The exercise: Copy the part that opens with the line containing "Open the Size column sort dropdown arrow" and closes with the line containing "coord(331,422)", both lines included, with the requests kept as they are. Multiply each coordinate in the answers by 1.65 and round it to a whole number, with halves rounded up.

Provided records:
# # # #
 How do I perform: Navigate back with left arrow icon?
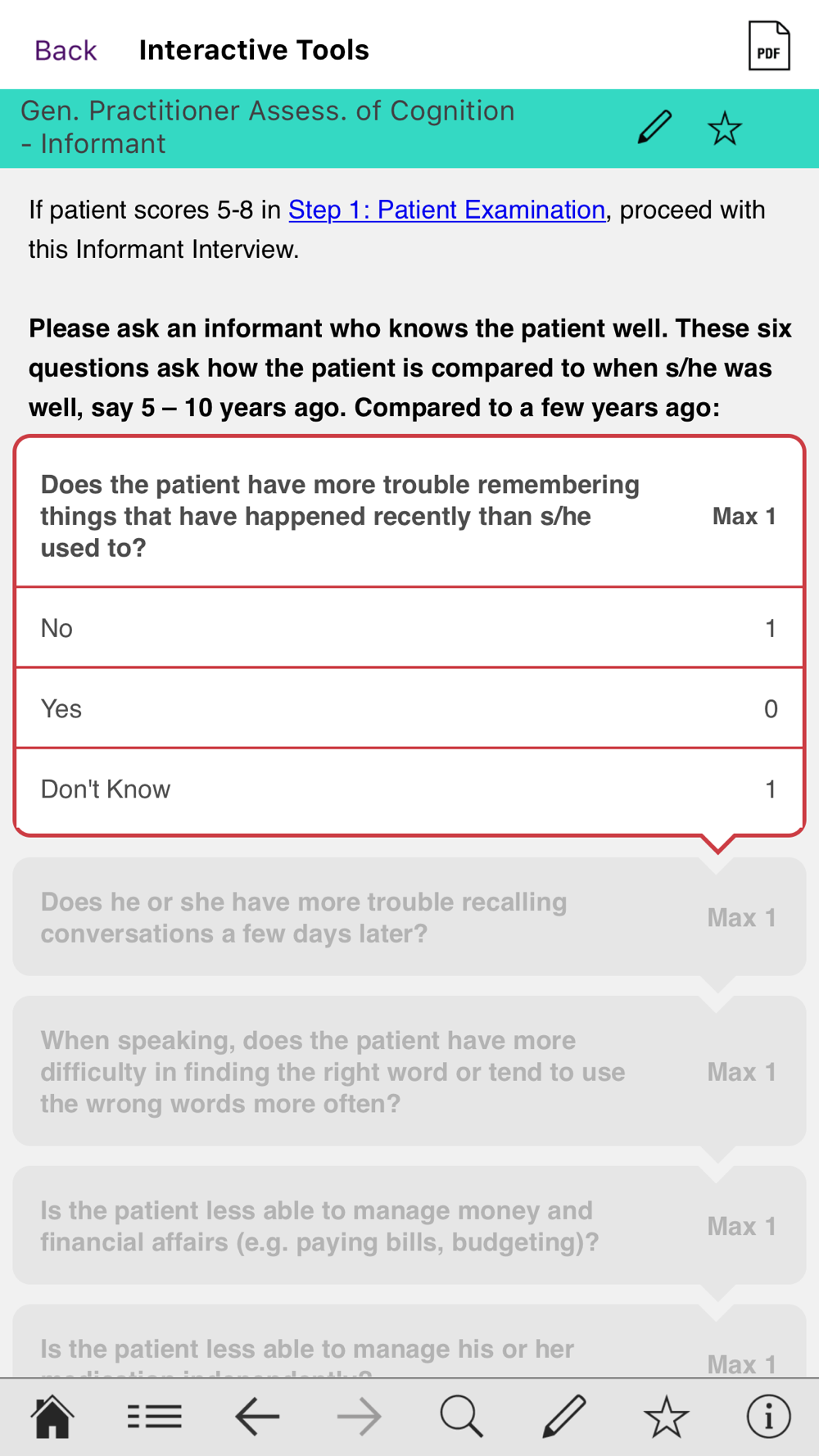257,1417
# # # #
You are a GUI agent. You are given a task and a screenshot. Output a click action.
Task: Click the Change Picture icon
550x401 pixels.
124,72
# # # #
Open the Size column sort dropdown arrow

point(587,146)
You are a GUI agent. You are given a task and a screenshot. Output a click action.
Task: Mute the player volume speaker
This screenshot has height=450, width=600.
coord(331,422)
# # # #
The reply:
Open the Size column sort dropdown arrow

point(969,241)
You are a GUI agent. You are given a task and a screenshot. Output a click action.
Task: Mute the player volume speaker
This screenshot has height=450, width=600.
coord(546,696)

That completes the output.